Quando eles saíram, ela entrou. Esgueirou-se pela porta, à medida que eu a fechava. Entrou pela fresta. Não notei de imediato. Ao entrar, ela ainda não era mais do que um grão de poeira. Esgueirando-se pelo espaço entreaberto da porta que eu fechava atrás de mim, depois de os ver ir, com acenos de mão e sorrisos nos rostos.
Quando eles saíram, ela entrou. Provavelmente, se eu soubesse, não a teria deixado entrar. Mas não sabia. E, inconsciente de tudo, quase lhe estendi o convite para que, entrando, se instalasse, também, nos locais mais recônditos de mim. Não o fiz. Ela não precisava que eu fizesse. Da minha casa fez a sua. Não se importou com os conceitos de privacidade nem com a invasão do espaço. E eu, que nem a tinha visto entrar, fiquei, aos poucos e poucos, ciente da sua presença, que se colava à sola do sapato e alastrava pelo chão, pelas paredes, pelo teto. Que se fazia subir pelas minhas pernas, se agarrava ao meu ventre, perfurava as minhas entranhas e se alojava no meu peito.

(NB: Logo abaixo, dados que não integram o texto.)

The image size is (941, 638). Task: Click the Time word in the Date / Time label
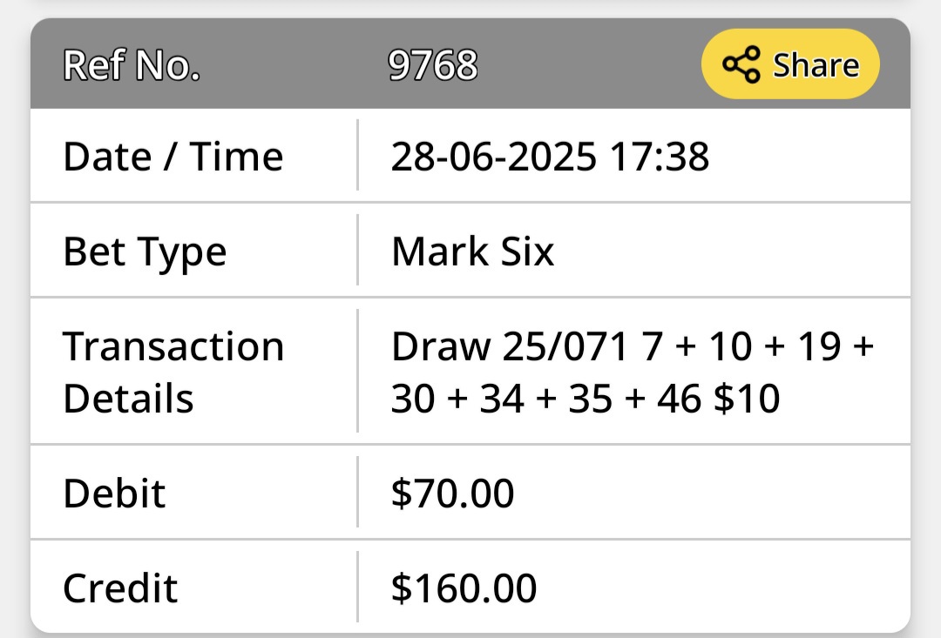(236, 157)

Quando eles saíram, ela entrou. Não se limitou aos recantos da casa e aos recantos de mim. Fez-se conquistadora do inconquistável e perfurou os limites do corpo até me tocar na alma e mergulhar nos meus sonhos. Já não era mais pequena do que um grão de poeira. Era maior do que o Universo e simultaneamente una com as mais pequenas partículas de imensidão. Do seu carácter, fiquei a conhecer o negrume feio e saudoso, que imaginei poderem pender, feito muco, do canto dos seus risos histéricos e vibrantes.

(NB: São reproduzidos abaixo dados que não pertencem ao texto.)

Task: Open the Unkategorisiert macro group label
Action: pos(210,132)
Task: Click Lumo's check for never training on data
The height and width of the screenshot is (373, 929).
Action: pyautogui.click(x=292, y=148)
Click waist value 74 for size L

Quando eles saíram, ela entrou. E, ao tomar de assalto a minha vida, ela decidiu que era hora. Era chegado o tempo de convidar outros a entrar, para que pudessem provar os melhores vinhos da casa e as melhores lágrimas dos meus olhos.

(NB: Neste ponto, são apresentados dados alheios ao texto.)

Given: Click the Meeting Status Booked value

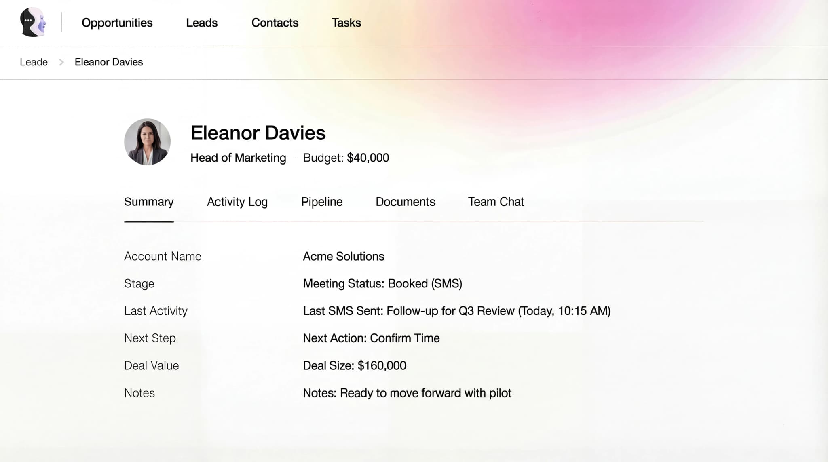Looking at the screenshot, I should [x=382, y=284].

Quando eles saíram, ela entrou. A solidão. E ficou por ali, a celebrar, no meu peito, com a tristeza e a saudade e o desalento. Fizeram uma festa no meu peito, até a noite cair. E, quando a noite caiu, decidiram prolongar a celebração no meu peito, intensificando mais e mais as batidas rítmicas da dor.
Um aceno. Um sorriso aberto. O contentamento fugaz. A porta que fecha.
Cumprimento o vazio. Quando eles saíram, ela entrou.
Um suspiro. Uma porta aberta. A solidão que persiste. Um sorriso que fechou.